In December, I was fortunate enough to be invited to present a talk at the MLOps World Vancouver virtual event. I was intrigued, and after bouncing around a couple of ideas with the organizers to feel out what they really needed, I was drawn towards talking about some of the more strategic aspects of creating business value using the set of up-and-coming technologies labeled and buzzworded with the moniker of “MLOps”.
These new technologies, it so happens, are the same ones that I’m doing my best to figure out how to teach to the next generation of data scientists, machine learning engineers, and software engineers.
🎯 Starting With the End in Mind
First, I asked myself, where is this talk headed? What is my actual super-quick advice for folks out in the industry trying to create real business value? I came up with three bullets.
MLOps business value is business-model dependent
It is hard to create value; start close to your bottom line
Running lean and setting up automatic data capture is underrated
The MLOps Business Value Framework
After coming up with my top-level assertions I then conceptualized the next layer of detail in my framework. I organized this layer into four “problem” dimensions along which a machine learning team lead might have decision-making responsibilities.
The set of four included product, infrastructure, process, and people problems. Another way I conceptualized this was the why, what, how, and who problems of MLOps. The last set of four that I came up with gave me some feelings of synchronicity: I felt like I really had something worth sharing. The machine learning, operations, tools, and organization problems appeared to map directly to the other two.
🤔 Product Problems
As a full-time product person as well as a machine learning practitioner and instructor, I found that I had a LOT to say about product problems, especially for data-centric AI products. Much more than would fit in my short talk.
However, I thought that I could connect with the MLOps World audience by introducing the idea that sometimes massive business value lies just beyond the grasp of the obvious, and just beyond the data that we have today. I wanted to introduce the idea of what such hidden gems actually look like.
So what do they look like?
Well, they look like digital products that drink from the Holy Grail of MLOps business value, producing what is called a Data Network Effect.
What is this alchemy called a data network effect?
When you combine automatic data capture, with automatic additional value creation, where the minimum threshold of users has been achieved, there is no asymptotic limit of the value that can be achieved, the value of the data is central to the overall value of the product, and users actually perceive that value, you’ve got yourself a great chance to achieve data network effects.
This is, of course, both extremely rare and incredibly worthwhile. A worthy aim, indeed.
When you think of data network effects, think of digital products or apps like Waze, where the updates only work if the data is based on real-time information.
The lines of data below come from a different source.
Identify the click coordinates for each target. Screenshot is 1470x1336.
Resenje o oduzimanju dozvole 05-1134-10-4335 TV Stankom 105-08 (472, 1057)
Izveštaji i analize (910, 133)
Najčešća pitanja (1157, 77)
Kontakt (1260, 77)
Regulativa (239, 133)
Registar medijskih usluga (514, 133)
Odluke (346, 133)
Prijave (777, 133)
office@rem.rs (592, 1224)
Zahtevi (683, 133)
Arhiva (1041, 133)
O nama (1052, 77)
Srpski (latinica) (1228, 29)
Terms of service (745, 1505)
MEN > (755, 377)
Algorithms are continuously being re-trained, providing the best possible experience, which pushes more users to the product, resulting in more and better data, providing more accurate predictions (of where cops are, etc.), which creates more value for users, and on and on. A virtuous cycle, indeed.
So that was the hook.
And it was necessary because the reality is much less sexy. Business value generally is not created through data network effects, crypto, or some other web3 technology like decentralized autonomous organizations. The reality is that the business value is in the mundane.
The way that I like to put it is that:
The problem is still the problem
That is, the problem is the problem that your product is trying to solve in the first place. Does it even need to leverage data and use machine learning? This may be the hardest question of all to answer, because it forces you to properly contextualize the role of AI and ML in your organization, on your team, and for your own specific role. In short, it forces you to look at the value that you actually deliver today, in terms of bottom-line revenue (PS … or in terms of your north star metric; it’s not always directly about revenue).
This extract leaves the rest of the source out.